Data lines -
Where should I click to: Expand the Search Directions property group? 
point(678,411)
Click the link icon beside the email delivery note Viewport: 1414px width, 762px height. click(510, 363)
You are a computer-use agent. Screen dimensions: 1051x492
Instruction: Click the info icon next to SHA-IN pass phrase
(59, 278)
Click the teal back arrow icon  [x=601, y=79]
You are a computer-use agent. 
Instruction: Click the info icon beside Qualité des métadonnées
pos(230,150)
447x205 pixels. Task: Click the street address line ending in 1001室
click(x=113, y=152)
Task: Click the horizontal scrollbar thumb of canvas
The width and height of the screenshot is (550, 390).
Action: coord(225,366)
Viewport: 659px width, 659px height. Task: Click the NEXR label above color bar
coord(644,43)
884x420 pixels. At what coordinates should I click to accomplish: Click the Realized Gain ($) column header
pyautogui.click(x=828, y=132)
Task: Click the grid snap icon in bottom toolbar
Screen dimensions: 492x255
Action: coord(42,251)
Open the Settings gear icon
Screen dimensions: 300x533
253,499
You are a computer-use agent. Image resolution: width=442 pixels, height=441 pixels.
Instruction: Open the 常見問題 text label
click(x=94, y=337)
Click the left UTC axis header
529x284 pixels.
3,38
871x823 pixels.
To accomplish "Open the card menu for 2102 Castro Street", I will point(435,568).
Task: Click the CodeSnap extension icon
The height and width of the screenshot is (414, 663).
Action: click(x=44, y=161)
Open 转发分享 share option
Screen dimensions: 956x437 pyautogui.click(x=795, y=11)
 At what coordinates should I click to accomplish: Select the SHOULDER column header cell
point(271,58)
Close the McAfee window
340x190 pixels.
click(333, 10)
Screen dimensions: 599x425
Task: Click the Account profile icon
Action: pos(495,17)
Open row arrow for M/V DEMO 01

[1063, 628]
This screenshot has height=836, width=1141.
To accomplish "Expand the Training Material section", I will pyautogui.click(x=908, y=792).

Problem to work on - Reproduce all of the records above word for word, preserving every line in its original order.

Written response -
Where should I click to: Expand the Search Directions property group? 
point(678,411)
Click the link icon beside the email delivery note Viewport: 1414px width, 762px height. click(510, 363)
You are a computer-use agent. Screen dimensions: 1051x492
Instruction: Click the info icon next to SHA-IN pass phrase
(59, 278)
Click the teal back arrow icon  [x=601, y=79]
You are a computer-use agent. 
Instruction: Click the info icon beside Qualité des métadonnées
pos(230,150)
447x205 pixels. Task: Click the street address line ending in 1001室
click(x=113, y=152)
Task: Click the horizontal scrollbar thumb of canvas
The width and height of the screenshot is (550, 390).
Action: coord(225,366)
Viewport: 659px width, 659px height. Task: Click the NEXR label above color bar
coord(644,43)
884x420 pixels. At what coordinates should I click to accomplish: Click the Realized Gain ($) column header
pyautogui.click(x=828, y=132)
Task: Click the grid snap icon in bottom toolbar
Screen dimensions: 492x255
Action: coord(42,251)
Open the Settings gear icon
Screen dimensions: 300x533
253,499
You are a computer-use agent. Image resolution: width=442 pixels, height=441 pixels.
Instruction: Open the 常見問題 text label
click(x=94, y=337)
Click the left UTC axis header
529x284 pixels.
3,38
871x823 pixels.
To accomplish "Open the card menu for 2102 Castro Street", I will point(435,568).
Task: Click the CodeSnap extension icon
The height and width of the screenshot is (414, 663).
Action: click(x=44, y=161)
Open 转发分享 share option
Screen dimensions: 956x437 pyautogui.click(x=795, y=11)
 At what coordinates should I click to accomplish: Select the SHOULDER column header cell
point(271,58)
Close the McAfee window
340x190 pixels.
click(333, 10)
Screen dimensions: 599x425
Task: Click the Account profile icon
Action: pos(495,17)
Open row arrow for M/V DEMO 01

[1063, 628]
This screenshot has height=836, width=1141.
To accomplish "Expand the Training Material section", I will pyautogui.click(x=908, y=792).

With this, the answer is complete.